## DIRECTIONS FOR THIS TASK
Nothing but the pictures gets dropped; retype every entry exactly.

## SUPPLIED INFORMATION
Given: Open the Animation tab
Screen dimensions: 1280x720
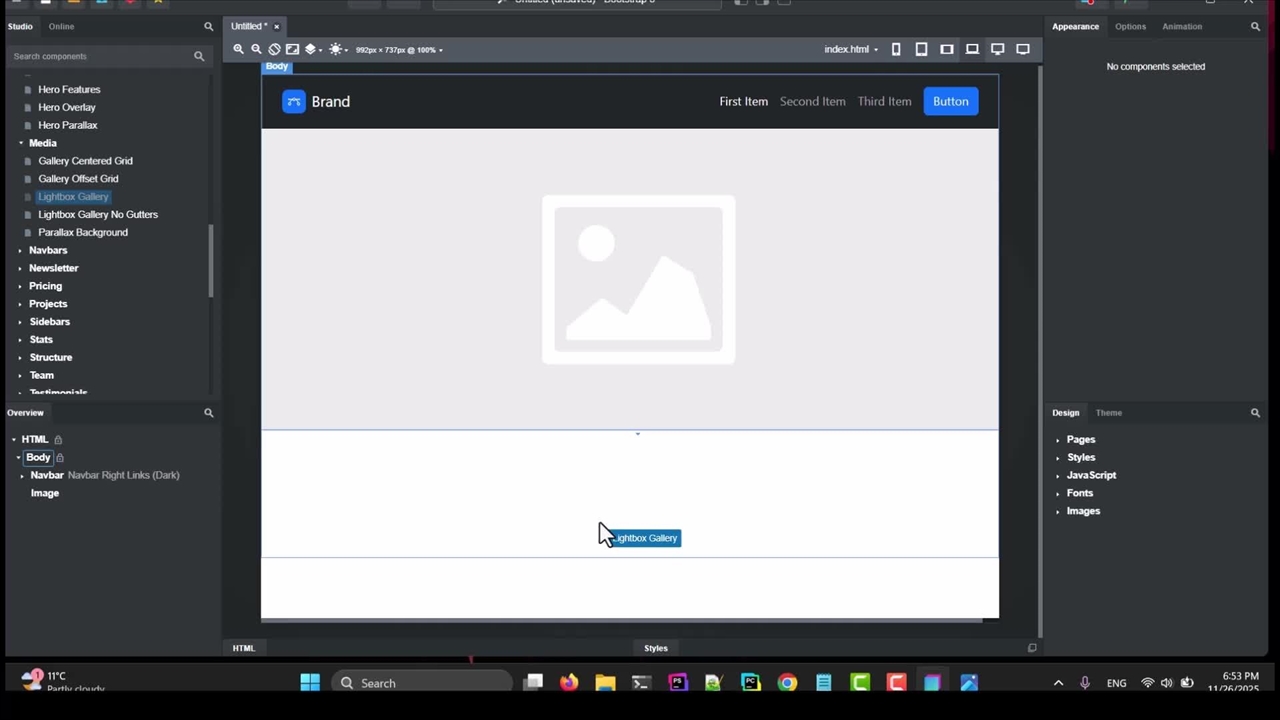Looking at the screenshot, I should 1181,27.
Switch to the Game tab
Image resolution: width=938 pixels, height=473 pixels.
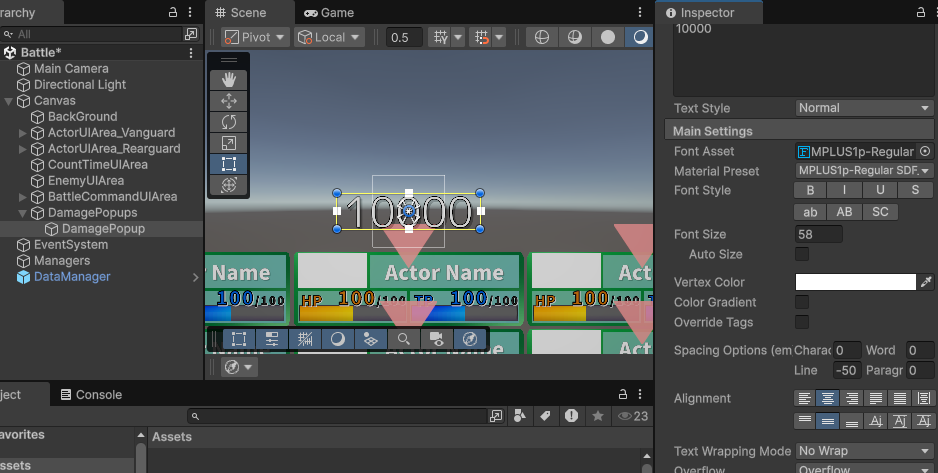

## OUTPUT OF THE TASK
Given: Open the Animation tab
Screen dimensions: 1280x720
Looking at the screenshot, I should 1181,27.
Switch to the Game tab
Image resolution: width=938 pixels, height=473 pixels.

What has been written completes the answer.